Filed Under: Programming - Comments: 3 Comments to Read



  • McTeddy said,

    Wow, I haven’t thought about this for a long time. When I was young I created a few racing games using some of these methods. I spent weeks playing NES racing games and trying to figure out the implementation.

    Man, having the internet makes all this stuff soooo much easier.

  • Rampant Coyote said,

    No kidding! There’s a lot of smart people out there you can learn from, if you can find them in a sea of ignorance.

    That’s really how I learned – I’d go to the arcade, see what people were playing, play them myself a bit, and then go home and try to replicate them on my computer. I always fell horrendously short, but it was an educational experience.

  • Felix said,

    Oh goodie! You found it too! Here’s another tutorial on the same topic I found two and a half years ago: http://codeincomplete.com/posts/2012/6/22/javascript_racer/ — and you’ll also find tutorials out there on how to do raycasting (think Wolfenstein 3D).

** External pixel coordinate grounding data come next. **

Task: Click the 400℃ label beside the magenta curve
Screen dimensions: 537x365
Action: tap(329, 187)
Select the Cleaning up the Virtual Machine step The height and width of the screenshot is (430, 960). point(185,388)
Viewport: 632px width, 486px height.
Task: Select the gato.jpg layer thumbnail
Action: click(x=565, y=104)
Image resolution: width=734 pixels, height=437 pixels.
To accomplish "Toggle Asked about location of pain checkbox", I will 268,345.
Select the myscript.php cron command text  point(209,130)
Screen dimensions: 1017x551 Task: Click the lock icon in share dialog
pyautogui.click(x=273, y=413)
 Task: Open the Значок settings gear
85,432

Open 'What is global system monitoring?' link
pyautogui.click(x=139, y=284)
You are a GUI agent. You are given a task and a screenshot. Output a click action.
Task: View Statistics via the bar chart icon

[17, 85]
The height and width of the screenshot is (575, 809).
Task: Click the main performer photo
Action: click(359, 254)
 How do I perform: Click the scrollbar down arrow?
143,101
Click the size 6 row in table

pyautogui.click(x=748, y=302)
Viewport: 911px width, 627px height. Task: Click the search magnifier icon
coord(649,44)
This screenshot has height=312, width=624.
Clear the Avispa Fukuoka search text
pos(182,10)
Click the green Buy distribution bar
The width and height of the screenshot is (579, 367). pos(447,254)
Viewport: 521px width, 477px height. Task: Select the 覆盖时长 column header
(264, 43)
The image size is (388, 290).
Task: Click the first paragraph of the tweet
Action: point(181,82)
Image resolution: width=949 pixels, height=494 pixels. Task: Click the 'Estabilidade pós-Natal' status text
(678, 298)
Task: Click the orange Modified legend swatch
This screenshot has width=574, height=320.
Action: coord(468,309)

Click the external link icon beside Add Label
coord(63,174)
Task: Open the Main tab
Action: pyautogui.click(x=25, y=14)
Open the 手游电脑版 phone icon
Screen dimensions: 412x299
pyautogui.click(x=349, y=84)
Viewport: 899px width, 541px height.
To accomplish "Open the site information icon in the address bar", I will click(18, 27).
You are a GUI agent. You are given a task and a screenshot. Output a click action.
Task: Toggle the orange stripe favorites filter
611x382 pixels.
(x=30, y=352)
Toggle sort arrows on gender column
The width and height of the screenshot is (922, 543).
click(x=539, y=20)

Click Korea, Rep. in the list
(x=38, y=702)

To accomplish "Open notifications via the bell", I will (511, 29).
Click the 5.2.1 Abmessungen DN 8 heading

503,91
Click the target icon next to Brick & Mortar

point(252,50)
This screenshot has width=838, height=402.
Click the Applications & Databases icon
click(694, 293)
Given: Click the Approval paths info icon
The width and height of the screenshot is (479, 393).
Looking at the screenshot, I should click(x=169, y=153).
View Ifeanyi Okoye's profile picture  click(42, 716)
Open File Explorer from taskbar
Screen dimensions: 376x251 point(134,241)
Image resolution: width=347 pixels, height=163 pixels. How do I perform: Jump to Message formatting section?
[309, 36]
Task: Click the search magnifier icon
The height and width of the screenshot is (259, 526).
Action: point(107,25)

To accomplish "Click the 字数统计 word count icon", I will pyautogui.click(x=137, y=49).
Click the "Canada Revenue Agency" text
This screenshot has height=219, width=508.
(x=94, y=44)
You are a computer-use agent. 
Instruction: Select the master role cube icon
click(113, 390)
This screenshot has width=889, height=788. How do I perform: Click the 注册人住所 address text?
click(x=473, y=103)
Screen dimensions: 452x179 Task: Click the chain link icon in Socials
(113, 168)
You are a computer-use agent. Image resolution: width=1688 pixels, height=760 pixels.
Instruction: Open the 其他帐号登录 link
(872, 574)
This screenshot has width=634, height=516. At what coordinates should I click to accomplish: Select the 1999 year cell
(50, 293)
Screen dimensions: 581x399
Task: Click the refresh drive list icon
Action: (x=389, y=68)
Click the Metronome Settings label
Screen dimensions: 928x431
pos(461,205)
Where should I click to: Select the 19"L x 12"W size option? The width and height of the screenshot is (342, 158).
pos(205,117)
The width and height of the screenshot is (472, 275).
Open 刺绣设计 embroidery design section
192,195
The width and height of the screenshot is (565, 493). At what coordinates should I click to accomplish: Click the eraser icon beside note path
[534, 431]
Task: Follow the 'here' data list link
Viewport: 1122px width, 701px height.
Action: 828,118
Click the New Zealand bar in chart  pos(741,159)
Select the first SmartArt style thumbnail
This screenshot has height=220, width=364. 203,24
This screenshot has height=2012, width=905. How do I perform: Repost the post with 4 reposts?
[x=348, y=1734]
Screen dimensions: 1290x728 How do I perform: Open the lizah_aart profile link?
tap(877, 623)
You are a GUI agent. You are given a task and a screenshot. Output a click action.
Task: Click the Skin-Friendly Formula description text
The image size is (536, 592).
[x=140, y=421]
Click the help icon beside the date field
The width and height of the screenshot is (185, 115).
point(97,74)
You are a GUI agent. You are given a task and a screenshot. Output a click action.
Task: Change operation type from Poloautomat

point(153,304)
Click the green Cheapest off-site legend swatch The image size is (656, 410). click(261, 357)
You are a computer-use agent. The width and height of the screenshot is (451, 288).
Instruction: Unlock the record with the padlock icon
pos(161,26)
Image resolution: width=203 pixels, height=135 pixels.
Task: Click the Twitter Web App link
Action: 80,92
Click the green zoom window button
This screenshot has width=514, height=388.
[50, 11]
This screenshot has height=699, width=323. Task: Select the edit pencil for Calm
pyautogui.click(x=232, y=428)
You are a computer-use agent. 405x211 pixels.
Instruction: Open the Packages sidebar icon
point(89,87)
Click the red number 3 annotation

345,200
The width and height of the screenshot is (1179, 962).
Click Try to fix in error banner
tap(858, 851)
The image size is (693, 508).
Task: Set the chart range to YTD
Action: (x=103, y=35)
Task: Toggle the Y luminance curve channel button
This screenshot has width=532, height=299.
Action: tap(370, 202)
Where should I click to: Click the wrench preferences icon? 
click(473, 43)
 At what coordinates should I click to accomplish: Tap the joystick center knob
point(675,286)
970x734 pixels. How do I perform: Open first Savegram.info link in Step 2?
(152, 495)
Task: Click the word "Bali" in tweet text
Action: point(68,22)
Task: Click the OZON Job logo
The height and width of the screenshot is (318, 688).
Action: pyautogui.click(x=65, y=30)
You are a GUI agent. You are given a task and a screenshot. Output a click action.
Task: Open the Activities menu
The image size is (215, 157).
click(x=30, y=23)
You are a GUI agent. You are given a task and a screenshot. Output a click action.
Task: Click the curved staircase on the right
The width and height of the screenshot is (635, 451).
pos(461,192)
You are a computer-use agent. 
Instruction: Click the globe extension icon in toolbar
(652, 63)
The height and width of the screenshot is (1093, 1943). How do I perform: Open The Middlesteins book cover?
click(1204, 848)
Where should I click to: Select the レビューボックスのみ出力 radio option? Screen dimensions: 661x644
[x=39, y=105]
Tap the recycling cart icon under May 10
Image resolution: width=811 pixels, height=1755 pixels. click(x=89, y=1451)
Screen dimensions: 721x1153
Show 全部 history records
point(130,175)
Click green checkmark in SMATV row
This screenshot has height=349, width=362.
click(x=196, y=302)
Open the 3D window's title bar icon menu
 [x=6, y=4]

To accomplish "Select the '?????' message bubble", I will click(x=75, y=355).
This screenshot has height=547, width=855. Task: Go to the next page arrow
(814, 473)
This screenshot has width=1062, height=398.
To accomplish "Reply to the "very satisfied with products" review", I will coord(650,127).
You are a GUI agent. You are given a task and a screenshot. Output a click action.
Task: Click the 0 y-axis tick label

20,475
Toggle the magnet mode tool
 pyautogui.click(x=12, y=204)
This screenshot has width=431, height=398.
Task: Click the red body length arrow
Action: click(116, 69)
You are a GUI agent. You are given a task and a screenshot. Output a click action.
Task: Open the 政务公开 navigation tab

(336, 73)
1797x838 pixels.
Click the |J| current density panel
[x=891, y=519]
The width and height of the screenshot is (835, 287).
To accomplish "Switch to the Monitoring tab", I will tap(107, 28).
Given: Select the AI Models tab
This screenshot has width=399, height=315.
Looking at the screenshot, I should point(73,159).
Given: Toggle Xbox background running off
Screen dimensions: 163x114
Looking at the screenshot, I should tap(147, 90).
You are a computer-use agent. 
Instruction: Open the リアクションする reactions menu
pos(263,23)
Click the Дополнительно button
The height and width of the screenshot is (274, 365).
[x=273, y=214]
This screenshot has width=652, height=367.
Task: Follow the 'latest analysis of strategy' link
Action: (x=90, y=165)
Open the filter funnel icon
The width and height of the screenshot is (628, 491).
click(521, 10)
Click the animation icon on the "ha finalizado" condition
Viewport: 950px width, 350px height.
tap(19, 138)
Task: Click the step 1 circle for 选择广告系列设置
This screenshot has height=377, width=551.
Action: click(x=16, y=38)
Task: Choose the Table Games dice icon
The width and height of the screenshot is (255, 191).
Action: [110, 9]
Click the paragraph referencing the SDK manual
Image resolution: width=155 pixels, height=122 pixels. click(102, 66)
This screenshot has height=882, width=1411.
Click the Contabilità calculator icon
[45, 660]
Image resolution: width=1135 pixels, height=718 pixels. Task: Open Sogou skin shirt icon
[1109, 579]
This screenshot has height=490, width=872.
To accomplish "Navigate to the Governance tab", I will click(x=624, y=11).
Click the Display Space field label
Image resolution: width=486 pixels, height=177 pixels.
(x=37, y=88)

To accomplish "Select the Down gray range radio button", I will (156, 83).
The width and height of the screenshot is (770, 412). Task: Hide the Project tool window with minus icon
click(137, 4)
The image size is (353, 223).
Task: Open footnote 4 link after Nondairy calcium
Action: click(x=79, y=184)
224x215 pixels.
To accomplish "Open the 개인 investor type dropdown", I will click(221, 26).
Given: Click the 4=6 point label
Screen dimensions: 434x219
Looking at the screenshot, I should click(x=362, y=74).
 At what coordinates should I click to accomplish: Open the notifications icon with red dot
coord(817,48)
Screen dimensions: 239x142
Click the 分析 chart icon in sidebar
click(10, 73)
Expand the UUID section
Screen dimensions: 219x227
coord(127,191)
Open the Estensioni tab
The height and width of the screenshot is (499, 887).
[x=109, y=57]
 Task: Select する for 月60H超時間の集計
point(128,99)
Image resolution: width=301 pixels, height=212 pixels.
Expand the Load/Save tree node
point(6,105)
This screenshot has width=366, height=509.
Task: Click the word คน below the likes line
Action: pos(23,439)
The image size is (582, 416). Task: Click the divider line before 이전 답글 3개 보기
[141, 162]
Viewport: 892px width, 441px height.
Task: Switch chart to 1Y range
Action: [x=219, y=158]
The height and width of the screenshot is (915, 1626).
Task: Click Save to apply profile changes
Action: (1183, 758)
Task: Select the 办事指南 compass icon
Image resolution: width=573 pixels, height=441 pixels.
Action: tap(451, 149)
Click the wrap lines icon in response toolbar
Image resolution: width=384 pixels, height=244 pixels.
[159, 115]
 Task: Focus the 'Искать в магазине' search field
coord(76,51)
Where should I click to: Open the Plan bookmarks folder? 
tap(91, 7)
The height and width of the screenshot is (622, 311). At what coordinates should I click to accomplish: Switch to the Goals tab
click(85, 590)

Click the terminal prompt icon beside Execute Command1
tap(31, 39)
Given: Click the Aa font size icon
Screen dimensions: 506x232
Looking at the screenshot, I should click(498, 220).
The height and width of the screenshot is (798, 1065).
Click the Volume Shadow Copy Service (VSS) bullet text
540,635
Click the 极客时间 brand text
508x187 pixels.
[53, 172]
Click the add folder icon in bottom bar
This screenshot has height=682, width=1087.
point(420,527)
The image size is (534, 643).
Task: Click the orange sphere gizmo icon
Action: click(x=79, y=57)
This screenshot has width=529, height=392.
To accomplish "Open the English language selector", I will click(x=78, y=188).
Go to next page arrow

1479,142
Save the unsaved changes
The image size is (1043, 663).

    I second your points, and I would add that pseudo-3D also has two more big advantages: 1) it’s dead simple, unlike 3D programming, so it’s a lot easier to understand, and 2) it’s more portable, since all you need is a dumb 2D drawing surface to make it work. No more worrying about driver versions, OpenGL compatibility and the like.

    But nowadays a lot of game developers are convinced that “3D is easier” for some reason, and so they stubbornly insist on using a jet fighter where a bicycle would suffice…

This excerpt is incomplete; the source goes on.